NASA-IMPACT / veda-backend

Backend services for VEDA
Other
13 stars 5 forks source link

Observability and performance monitoring for delta-backend #126

Open ividito opened 2 years ago

ividito commented 2 years ago

I spent some time digging into observability patterns we could use here to help address #115 . While working on #70 , I learned that the enabled /statistics endpoint was taking over 2 minutes on simple requests, which seemed like a good place to start researching performance monitoring options.

Some goals I set (some of which are more achievable than others)

XRay

AWS XRay would be a decent out-of-the-box option, but I found that our FastAPI implementation is not well-supported.

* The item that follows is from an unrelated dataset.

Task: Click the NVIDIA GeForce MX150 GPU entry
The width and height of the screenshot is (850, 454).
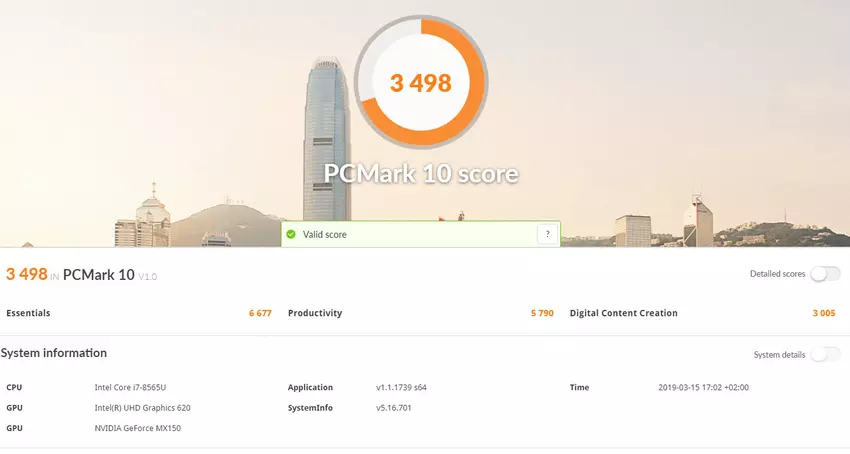Action: pos(138,428)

There are also some gaps that I wasn't able to identify solutions for. S3 interactions didn't seem to be captured by the boto instrumentation, even though SecretsManager interactions showed up fine (see below). URL and Endpoints also weren't included in the metadata for each trace. I think there's a manual instrumentation fix for the latter, but I'm not sure how to address the former.

image

OpenTelemetry

OpenTelemetry is another good option, but would require some less-than-clean implementations, as we would need to manually instrument most of our trace segments and calls to external services. The following function decorator will encapsulate the decorated function with a traced segment, which can be analyzed in an OpenTelemetry backend. We could likely trace most of our application by applying this decorator at runtime to relevant functions we import from dependencies.

from functools import wraps

from aws_xray_sdk.core import xray_recorder

def trace_decorator(segmentname, annotation:str, annotation_data:str):
    def decorator(f):
        @wraps(
            f
        )  # elevates docstring, signature of f, so the decorated instance of f has the same observable properties
        def make_xray_segment(*args, **kwargs):
            with xray_recorder.in_subsegment(segmentname):
                xray_recorder.put_annotation(annotation, annotation_data)
                return f(*args, **kwargs)

        return make_xray_segment

    return decorator

There's a natural development path to adopt OpenTelemetry after XRay, as OpenTelemetry traces can be sent to XRay until a dedicated backend can be created and managed. The other, more subjective OpenTelemetry downside - the docs are very very abstract and can be difficult to get started with.

Cloudwatch

The last solution I looked into was a log-based implementation using Cloudwatch Insights. I find this to be a more clumsy method - it requires the fairly granular creation of logs and traced segments. Analysis would also require some dev-time to produce meaningful data from our logs using Cloudwatch Insights. An initial implementation would track request time and endpoints, but accomplishing other observability goals would be fairly difficult IMO. I think this is a good way to quickly monitor a targeted subsection of the application, but is not a great long-term monitoring strategy.The following is a good template to get some initial FastAPI context attached to logs for requests. I would pair this with a middleware that sends a log at the start and end of a request's function call.

from fastapi import Request, Response
from fastapi.routing import APIRoute
from typing import Callable
from .utils import logger

class LoggerRouteHandler(APIRoute):
    def get_route_handler(self) -> Callable:
        original_route_handler = super().get_route_handler()

        async def route_handler(request: Request) -> Response:
            # Add fastapi context to logs
            ctx = {
                "path": request.url.path,
                "route": self.path,
                "method": request.method,
            }
            logger.append_keys(fastapi=ctx)
            logger.info("Received request")

            return await original_route_handler(request)

        return route_handler
...
from .router import LoggerRouteHandler

app = FastAPI()
app.router.route_class = LoggerRouteHandler
...

Cost Comparison

XRay - Functionally free, unless we increase data retention time. Dev time needed to sort out gaps identified above.

OpenTelemetry - Cost of backend (free-ish with XRay, cost of EC2 + dev time with an OT backend). Risk of bugs introduced by tracing dependency functions at runtime.

Log Insights - cost of log retention, analysis comes with some cost, cost of dev time to log all relevant/needed features

Overall, I would really like to get XRay working well. A lot of the work we would need to do (especially considering our dependencies) would be required to get OpenTelemetry working regardless. I've already laid the groundwork, our delta-backend dev environment is currently being minimally traced (code for this is in #125 ). I think that log insights are best used as a fallback, and should be used to patch holes in our XRay monitoring.

Possible Action Items

ividito commented 2 years ago

cc: @anayeaye @moradology Would love to get your thoughts - any glaring holes or details I missed?

leothomas commented 2 years ago

This is a really interesting write up @ividito!

A lot of our projects have APIs build with FastAPI running on Lambda with an APIGateway integration, and we don't really have a standardized approach to logging and performance monitoring.

If you come up with an solution that is: easy to implement in a repeatable pattern and low risk of introducing bugs/complexity, it would be awesome if you were able to write up a dev log so that we can implement a similar solution across different projects!